(Dataset Opens)

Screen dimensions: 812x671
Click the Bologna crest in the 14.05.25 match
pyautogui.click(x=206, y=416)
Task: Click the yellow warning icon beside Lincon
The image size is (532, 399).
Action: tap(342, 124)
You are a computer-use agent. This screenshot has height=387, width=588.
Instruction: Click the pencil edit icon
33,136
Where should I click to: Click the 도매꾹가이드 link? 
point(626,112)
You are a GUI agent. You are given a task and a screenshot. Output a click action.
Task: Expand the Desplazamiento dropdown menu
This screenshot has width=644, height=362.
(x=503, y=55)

(Dataset Closes)
(Dataset Opens)

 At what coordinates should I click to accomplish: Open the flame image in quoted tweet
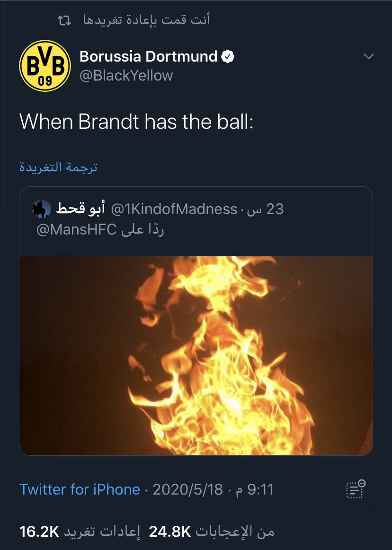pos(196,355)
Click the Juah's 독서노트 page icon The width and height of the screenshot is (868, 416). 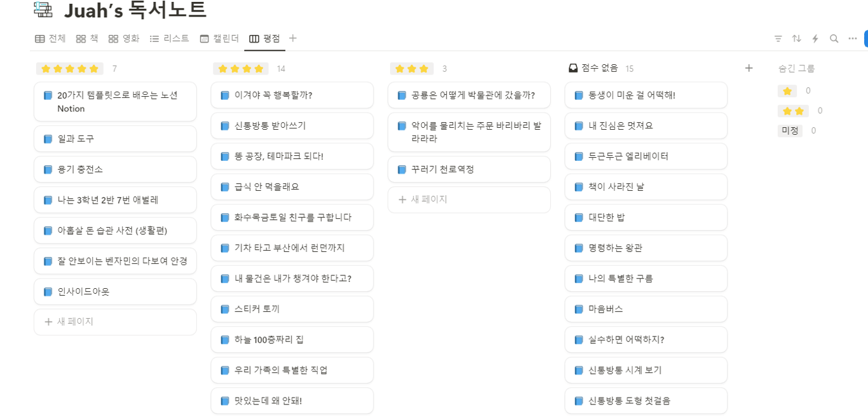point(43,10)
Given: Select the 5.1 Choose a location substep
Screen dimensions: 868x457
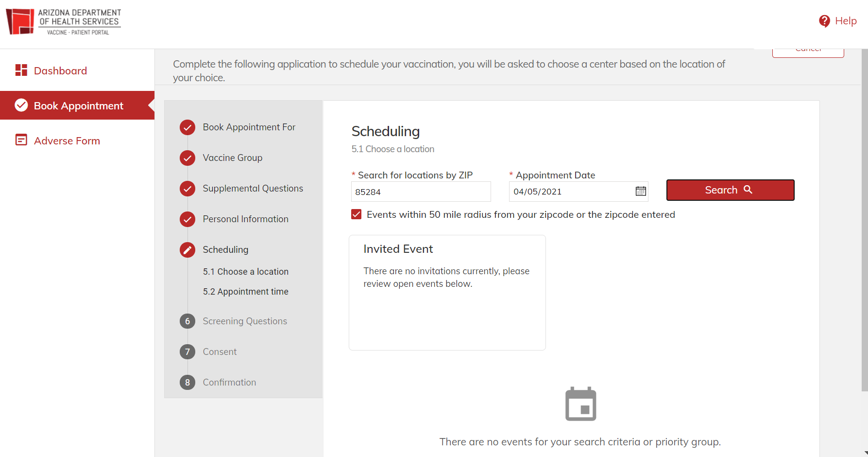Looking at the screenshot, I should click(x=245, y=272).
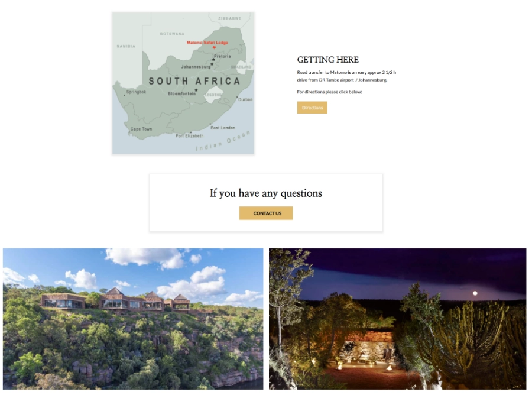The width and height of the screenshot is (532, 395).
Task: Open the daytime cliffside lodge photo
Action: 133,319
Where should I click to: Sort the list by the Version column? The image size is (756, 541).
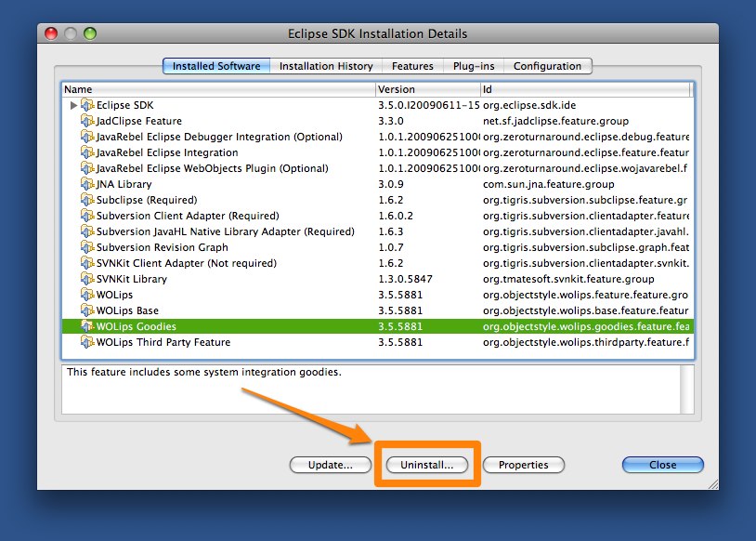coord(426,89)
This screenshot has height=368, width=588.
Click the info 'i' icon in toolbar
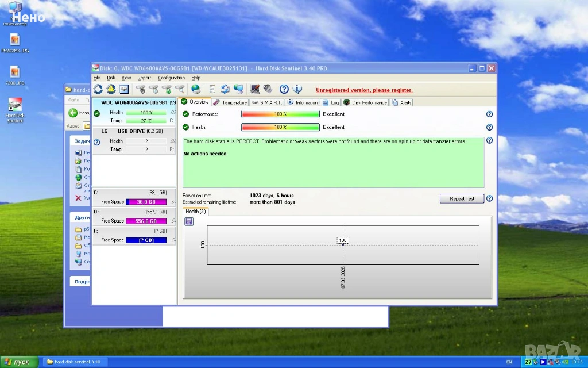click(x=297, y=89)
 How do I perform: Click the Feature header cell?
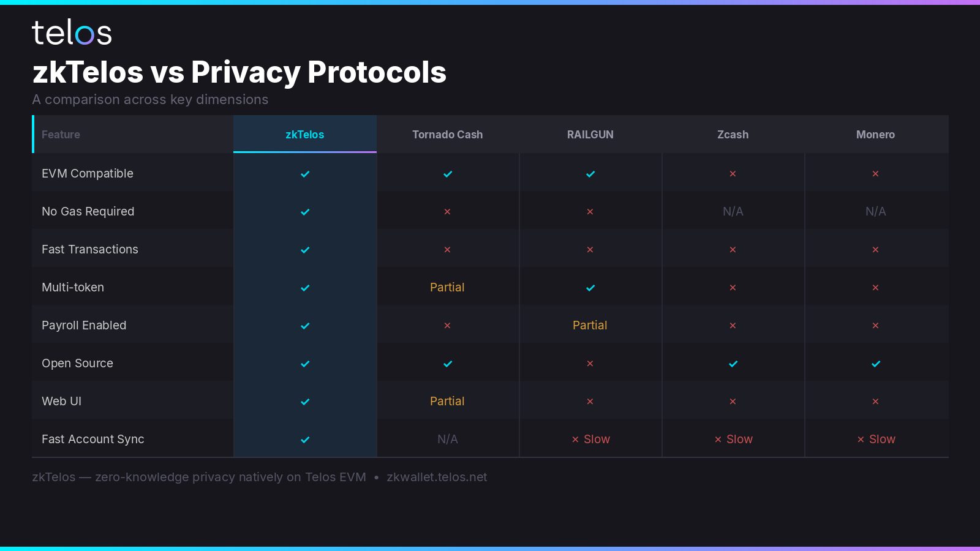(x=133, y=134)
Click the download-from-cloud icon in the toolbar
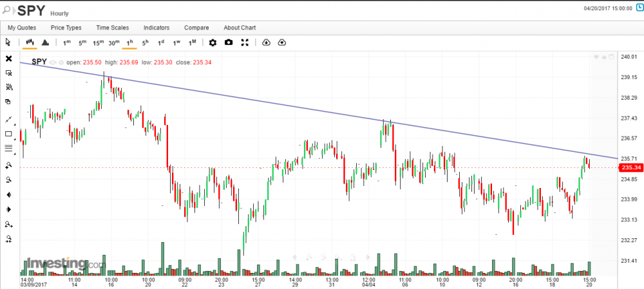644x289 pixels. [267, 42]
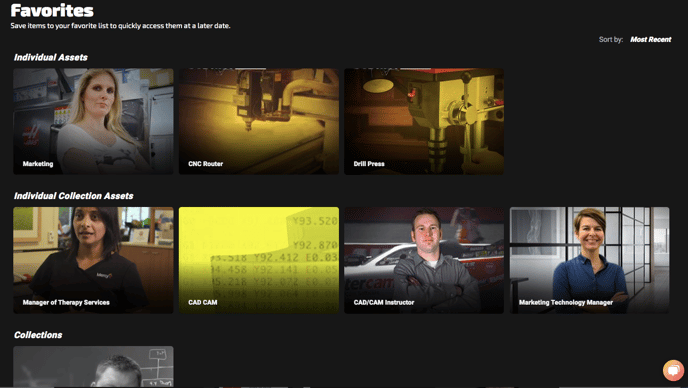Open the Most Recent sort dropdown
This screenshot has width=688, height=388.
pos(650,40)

(Dataset Closes)

In the entries above, the lines between the one holding "Screen dimensions: 812x671" and the one holding "You are a computer-use", inclusive, are to be printed exactly as written, and those alone.

Screen dimensions: 812x671
Click the Bologna crest in the 14.05.25 match
pyautogui.click(x=206, y=416)
Task: Click the yellow warning icon beside Lincon
The image size is (532, 399).
Action: tap(342, 124)
You are a computer-use agent. This screenshot has height=387, width=588.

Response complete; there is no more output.